ORT-OVEP Doc update (microsoft#24395)

preetha-intel · jatinwadhwa921 · vthaniel · web-flow · commit 632f238f689c · 2025-04-11T23:36:22.000-07:00
### Description
This PR updates the ONNX Runtime documentation to reflect the changes
and aligns with ORT 1.21.0.

---------

Co-authored-by: sfatimar &lt;jatin.wadhwa@intel.com&gt;
Co-authored-by: vthaniel &lt;vishnudas.thaniel.s@intel.com&gt;
Co-authored-by: TejalKhade28 &lt;tejal.khade@intel.com&gt;
diff --git a/docs/build/eps.md b/docs/build/eps.md
@@ -277,11 +277,11 @@ See more information on the OpenVINO™ Execution Provider [here](../execution-p
 
 1. Install the OpenVINO™ offline/online installer from Intel<sup>®</sup> Distribution of OpenVINO™<sup>TM</sup> Toolkit **Release 2024.3** for the appropriate OS and target hardware:
    * [Windows - CPU, GPU, NPU](https://www.intel.com/content/www/us/en/developer/tools/openvino-toolkit/download.html?PACKAGE=OPENVINO_BASE&VERSION=v_2024_3_0&OP_SYSTEM=WINDOWS&DISTRIBUTION=ARCHIVE).
-   * [Linux - CPU, GPU](https://www.intel.com/content/www/us/en/developer/tools/openvino-toolkit/download.html?PACKAGE=OPENVINO_BASE&VERSION=v_2024_3_0&OP_SYSTEM=LINUX&DISTRIBUTION=ARCHIVE)
+   * [Linux - CPU, GPU, NPU](https://www.intel.com/content/www/us/en/developer/tools/openvino-toolkit/download.html?PACKAGE=OPENVINO_BASE&VERSION=v_2024_3_0&OP_SYSTEM=LINUX&DISTRIBUTION=ARCHIVE)
 
    Follow [documentation](https://docs.openvino.ai/2024/home.html) for detailed instructions.
 
-  *2024.3 is the current recommended OpenVINO™ version. [OpenVINO™ 2023.3](https://docs.openvino.ai/2023.3/home.html) is minimal OpenVINO™ version requirement.*
+  *2024.5 is the current recommended OpenVINO™ version. [OpenVINO™ 2024.5](https://docs.openvino.ai/2024/index.html) is minimal OpenVINO™ version requirement.*
 
 2. Configure the target hardware with specific follow on instructions:
    * To configure Intel<sup>®</sup> Processor Graphics(GPU) please follow these instructions: [Windows](https://docs.openvino.ai/2024/get-started/configurations/configurations-intel-gpu.html#windows), [Linux](https://docs.openvino.ai/2024/get-started/configurations/configurations-intel-gpu.html#linux)

Data excerpts:
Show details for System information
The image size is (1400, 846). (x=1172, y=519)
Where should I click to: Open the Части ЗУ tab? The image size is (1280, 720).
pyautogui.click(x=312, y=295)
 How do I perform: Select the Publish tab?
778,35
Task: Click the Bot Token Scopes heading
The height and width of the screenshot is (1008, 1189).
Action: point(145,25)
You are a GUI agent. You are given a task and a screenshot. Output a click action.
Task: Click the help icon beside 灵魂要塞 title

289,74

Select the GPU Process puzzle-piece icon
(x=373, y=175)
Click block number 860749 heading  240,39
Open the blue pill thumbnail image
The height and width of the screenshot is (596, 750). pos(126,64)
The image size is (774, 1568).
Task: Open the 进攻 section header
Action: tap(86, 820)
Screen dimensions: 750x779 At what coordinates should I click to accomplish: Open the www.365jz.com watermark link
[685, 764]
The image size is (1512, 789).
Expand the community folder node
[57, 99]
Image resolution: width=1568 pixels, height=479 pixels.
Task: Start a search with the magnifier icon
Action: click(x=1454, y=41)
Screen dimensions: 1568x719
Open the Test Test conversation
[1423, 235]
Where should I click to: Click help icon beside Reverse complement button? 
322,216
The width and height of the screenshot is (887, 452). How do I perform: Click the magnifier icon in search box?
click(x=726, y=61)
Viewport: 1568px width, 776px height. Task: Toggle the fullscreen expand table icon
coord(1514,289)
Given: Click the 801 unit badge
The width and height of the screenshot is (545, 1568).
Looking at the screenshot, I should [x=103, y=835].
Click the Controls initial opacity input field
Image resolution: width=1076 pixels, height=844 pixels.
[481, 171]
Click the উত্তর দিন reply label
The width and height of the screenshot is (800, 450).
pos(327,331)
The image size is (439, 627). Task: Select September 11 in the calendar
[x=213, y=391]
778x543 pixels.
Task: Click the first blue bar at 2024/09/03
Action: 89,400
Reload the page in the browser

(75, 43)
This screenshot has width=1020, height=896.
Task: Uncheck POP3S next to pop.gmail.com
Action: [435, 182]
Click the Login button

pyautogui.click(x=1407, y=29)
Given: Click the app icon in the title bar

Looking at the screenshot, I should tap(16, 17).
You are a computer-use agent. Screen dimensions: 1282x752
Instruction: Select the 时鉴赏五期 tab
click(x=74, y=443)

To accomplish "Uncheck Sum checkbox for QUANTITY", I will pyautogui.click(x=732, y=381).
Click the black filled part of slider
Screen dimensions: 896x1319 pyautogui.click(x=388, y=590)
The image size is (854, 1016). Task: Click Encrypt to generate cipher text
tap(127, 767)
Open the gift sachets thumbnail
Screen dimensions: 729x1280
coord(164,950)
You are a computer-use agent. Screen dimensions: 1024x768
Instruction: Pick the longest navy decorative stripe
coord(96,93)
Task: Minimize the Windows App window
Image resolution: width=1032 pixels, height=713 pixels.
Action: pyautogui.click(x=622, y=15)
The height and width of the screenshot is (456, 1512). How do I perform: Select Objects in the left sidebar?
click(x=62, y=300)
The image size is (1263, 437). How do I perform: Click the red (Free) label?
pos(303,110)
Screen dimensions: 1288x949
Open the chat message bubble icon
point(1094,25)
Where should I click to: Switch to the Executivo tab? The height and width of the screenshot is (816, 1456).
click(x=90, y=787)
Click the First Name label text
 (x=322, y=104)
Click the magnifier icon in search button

Problems to solve:
**1.** Which GitHub handles appear in the Co-authored-by lines of the ONNX Runtime documentation commit?
**2.** Which lines of the entries contain the string "accomplish" with the same case? Extract every such line in full.

Results of the exercise:
**1.** sfatimar, vthaniel, TejalKhade28

**2.**
Screen dimensions: 750x779 At what coordinates should I click to accomplish: Open the www.365jz.com watermark link
To accomplish "Uncheck Sum checkbox for QUANTITY", I will pyautogui.click(x=732, y=381).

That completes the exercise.